§ TO BE DONE
Pull out every line of the entries that contains the string "screenshot", matching case exactly.
━━ PROVIDED INFORMATION
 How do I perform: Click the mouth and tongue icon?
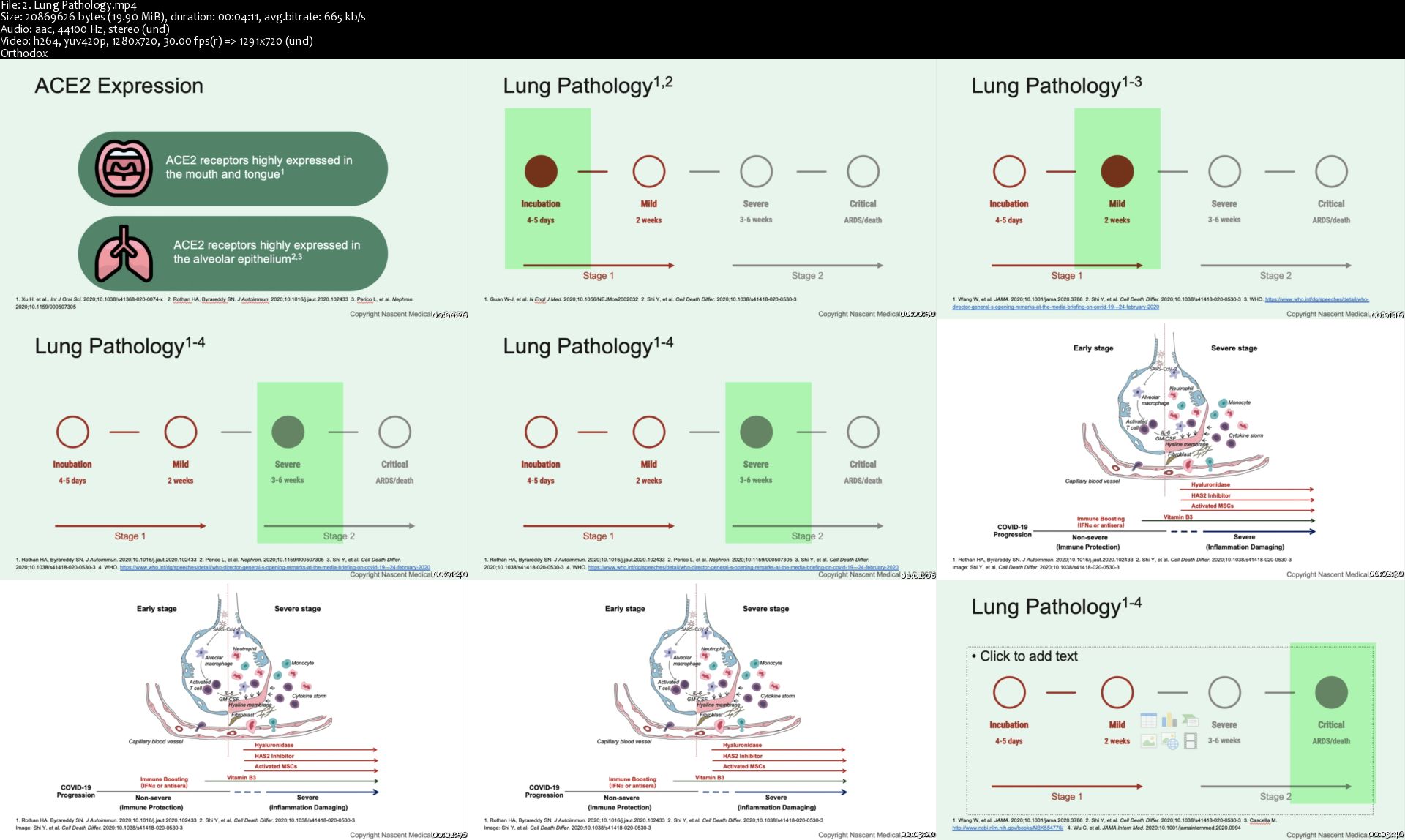(x=124, y=169)
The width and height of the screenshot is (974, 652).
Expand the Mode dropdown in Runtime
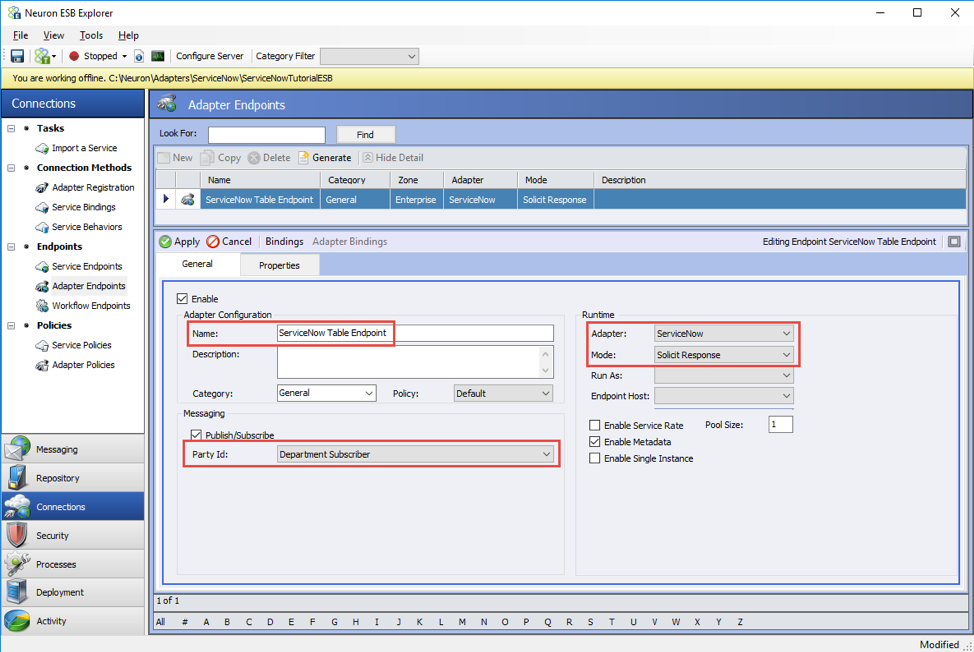point(786,355)

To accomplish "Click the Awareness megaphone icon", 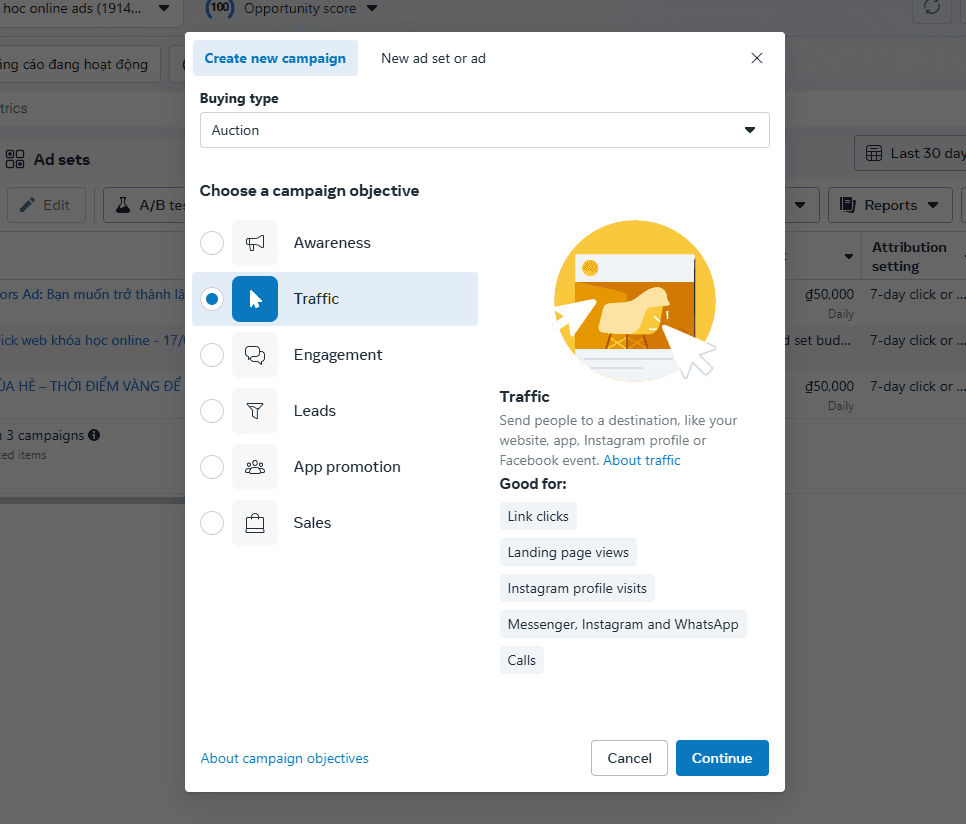I will 255,243.
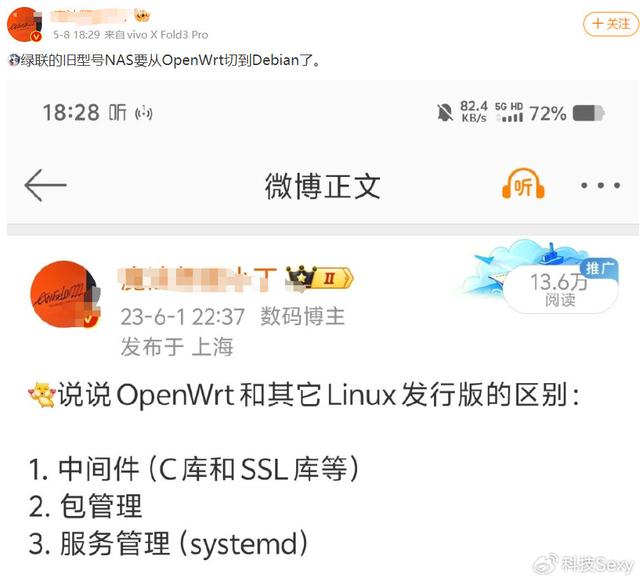Click the blurred username near crown badge

tap(198, 278)
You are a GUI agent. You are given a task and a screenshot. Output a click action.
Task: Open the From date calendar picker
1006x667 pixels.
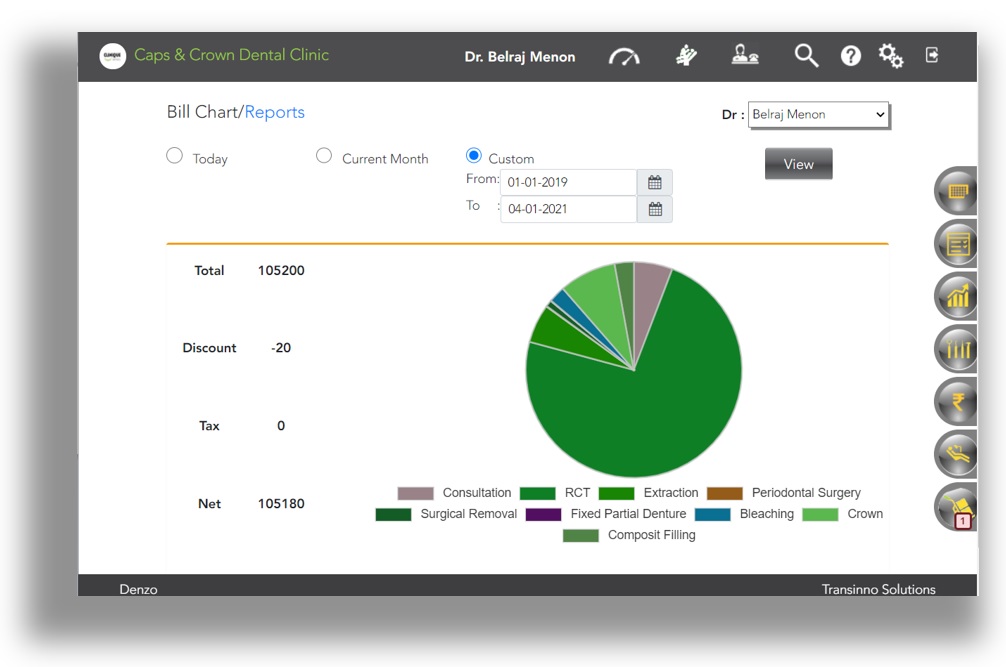pos(655,183)
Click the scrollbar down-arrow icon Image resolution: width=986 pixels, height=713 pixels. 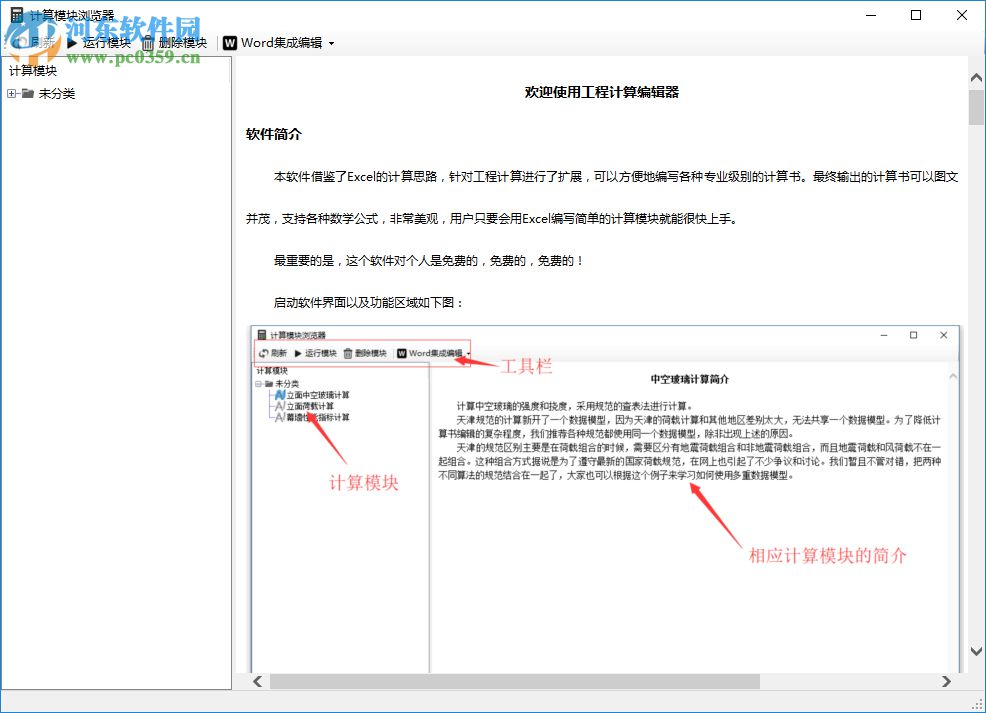click(975, 651)
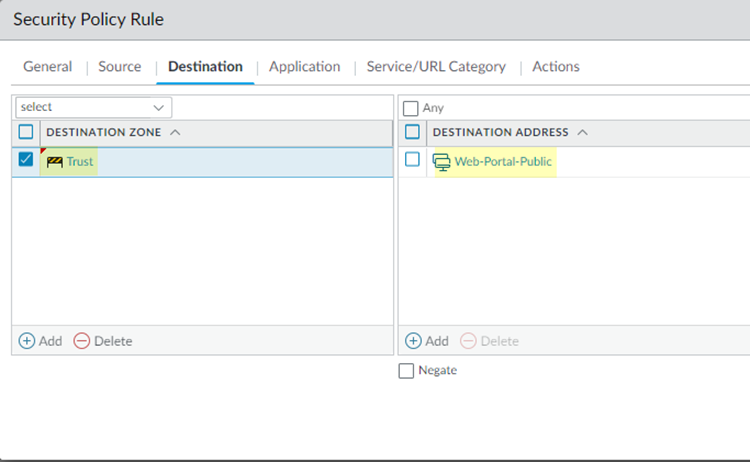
━━━━
§ EXPECTED OUTPUT
The width and height of the screenshot is (974, 652).
You are a GUI agent. You are given a task and a screenshot. Output a click action.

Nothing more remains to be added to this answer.